Two students expelled from US school for sending bomb threat from Muslim student’s email account

0
144

Two students have been expelled from a Washington DC school after they sent a bomb threat using a Muslim student’s email account, The Washington Post reported.

The two boys, both high-school seniors at Washington Latin Public Charter School sent an email with the subject line “bomb,” to more than 600 current and former students using a fellow Muslim student’s email account. The email stated, “Friday there will be big boom.”

The head of the school, Martha Cutts, said the two boys were expelled after sending out the email for threatening violence. “I was never really worried that it was a real threat, but you have to obviously take those things very seriously,” Cutts said. “It can be very unsettling for students to open an email and read that.”

The incident at Washington Latin Public Charter School was one of opportunistic identity fraud and not one of hacking, Cutts added.

Delving into details regarding the incident, the school head further said, upon opening a laptop during class the two students discovered that the previous user who happened to be a Muslim had left his school email account signed in. Using the opportunity the pair sent a short email to students in grades eight and above, as well as two classes of alumni, Cutts said.

However, school administrators were able to figure out which laptop had sent the message and the location of the laptop when the email was sent.  With that information in hand it was not difficult to figure out who was to blame for the email.

Speaking about the Muslim student, Cutts said he received a lot of support from other students.

Commenting on the incident, spokesperson for the Council on American-Islamic Relations (CAIR) Ibrahim Hooper said the email should be considered “anti-Muslim bullying and a hate crime.’”

“It’s based on the overall atmosphere of Islamophobia in our society,” Hooper said. If the students weren’t “hearing and seeing this kind of anti-Muslim sentiment in their daily lives, they wouldn’t have even thought to use a Muslim student’s email account to send a bomb threat.”

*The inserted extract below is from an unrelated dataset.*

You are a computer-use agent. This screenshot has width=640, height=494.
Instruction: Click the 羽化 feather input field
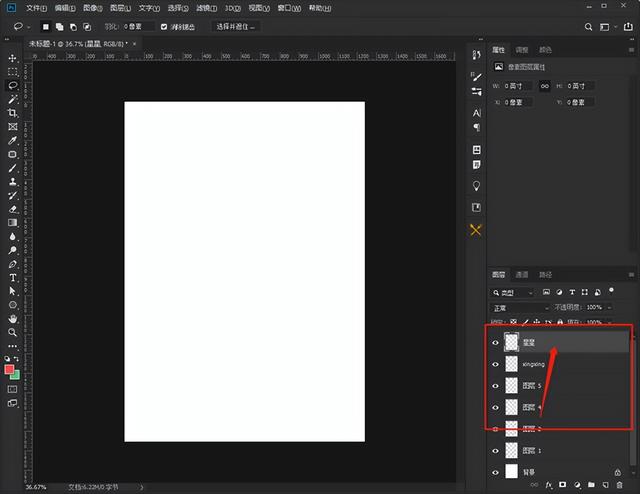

Referring to the rise in anti-Muslim incidents since the Paris and San Bernardino attacks, the CAIR spokesperson blamed the anti-Muslim rhetoric of Donald Trump and other politicians for helping make Islamophobia part of mainstream culture. “It’s been a really bad few months,” he said.

Further, Cutts said that incidents like these are “absolutely teachable moments” explaining that whenever she has had to expel a student, she speaks to the school to explain what happened and what the consequences were. She said the email threat was a perfect example of the power of words and the need to use them wisely and respectfully. “One of the things we say at our school,” Cutts said, “is words matter.”